Quiz Entry - updated: 2026.07.14

What are the specific mitigation techniques for each STRIDE threat?

Each STRIDE threat is countered by restoring the security property it breaks: authentication beats spoofing, integrity checks (hashes/MACs/signatures) beat tampering, logging beats repudiation, encryption beats disclosure, throttling/filtering beats DoS, and least privilege beats elevation.

Each STRIDE threat mapped to the one property it breaks: Spoofing→Authentication … Elevation→Authorization.

* Each STRIDE threat breaks exactly one security property — the mitigation restores it. *

The trick to remembering this table is that every mitigation re-establishes the exact property the threat violates — so you never memorise it as a lookup, you derive it:

Threat Key techniques Why these counter it
Spoofing Cookie auth, Kerberos, PKI/SSL/TLS certificates, digital signatures Spoofing breaks authentication, so you prove identity.
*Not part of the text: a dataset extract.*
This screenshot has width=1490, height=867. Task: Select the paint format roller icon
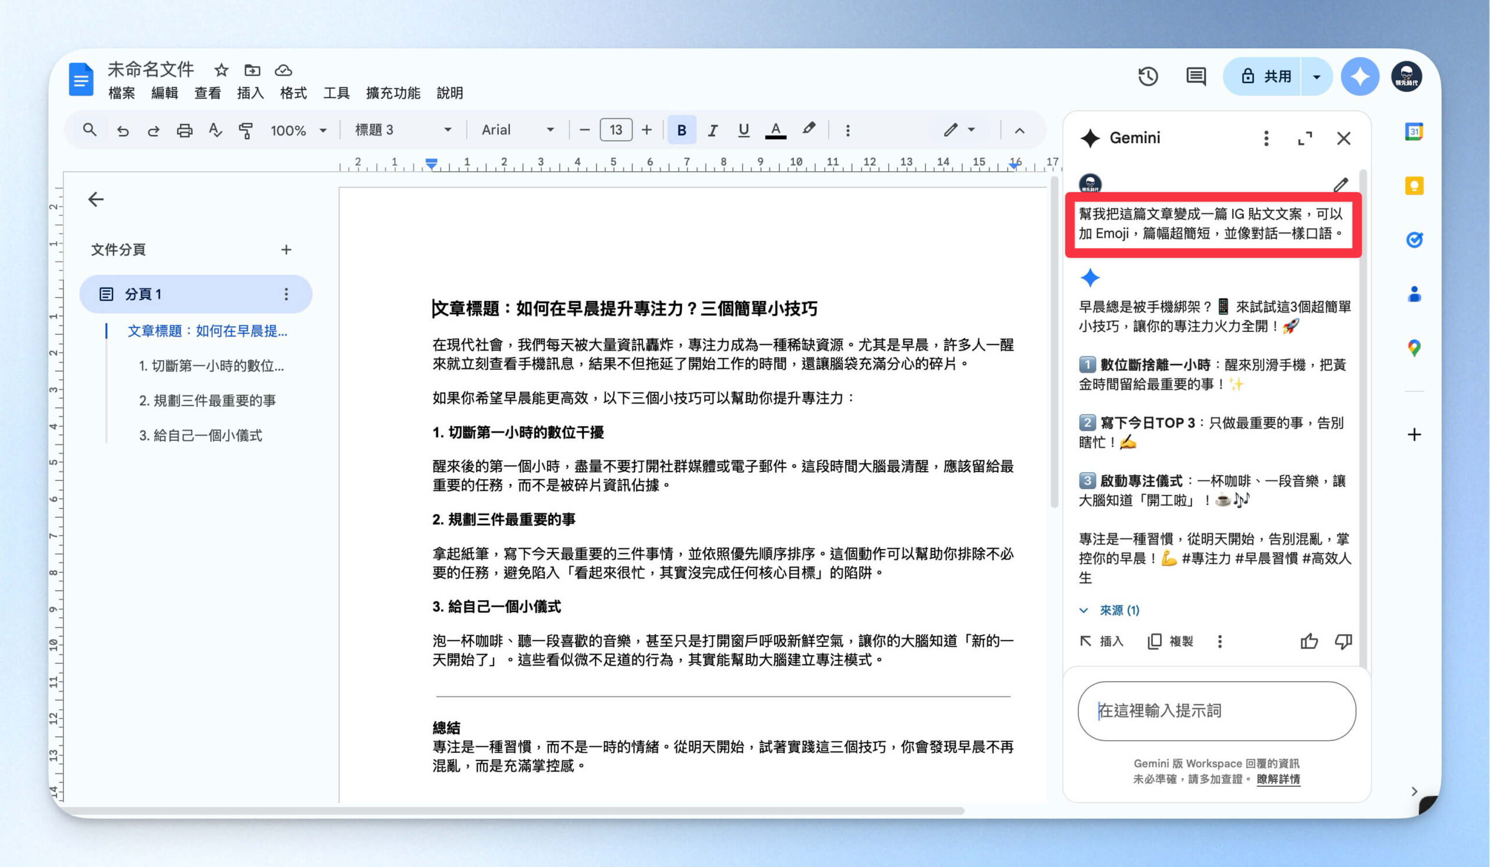coord(246,130)
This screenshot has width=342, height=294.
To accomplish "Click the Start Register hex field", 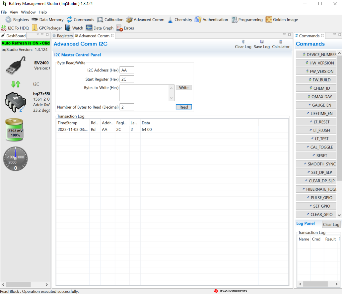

Kerberos is a ticket-based network auth protocol; PKI binds a public key to an identity via a certificate, so the receiver can verify who they're really talking to.
Tampering Hashes, MACs, digital signatures, ACLs, tamper-resistant protocols Tampering breaks integrity, so you make changes detectable. A hash flags any change; a MAC (Message Authentication Code) is a keyed hash so only someone with the key can forge it; an ACL stops the unauthorised write in the first place.
Repudiation Digital signatures, timestamps, audit trails, secure logging Repudiation breaks non-repudiation, so you create tamper-evident evidence that an action happened and who did it — a signed, timestamped log the actor can't later deny.
Info Disclosure Authorization, encryption, privacy-enhancing protocols, ACLs Disclosure breaks confidentiality, so you keep data unreadable to the unauthorised: encryption protects it in transit/at rest, ACLs and authorization gate who may read it at all.
DoS Filtering, throttling, quotas, quality-of-service, ACLs DoS breaks availability, so you cap how much any one source can consume — throttling/quotas/QoS ration resources, filtering and ACLs drop hostile traffic before it costs you.
Elevation of Privilege Run with least privilege, ACLs, role membership, input validation EoP breaks authorization, so you shrink what a compromised component can do (least privilege) and close the doors used to escalate — input validation stops the injection/overflow that grants extra rights.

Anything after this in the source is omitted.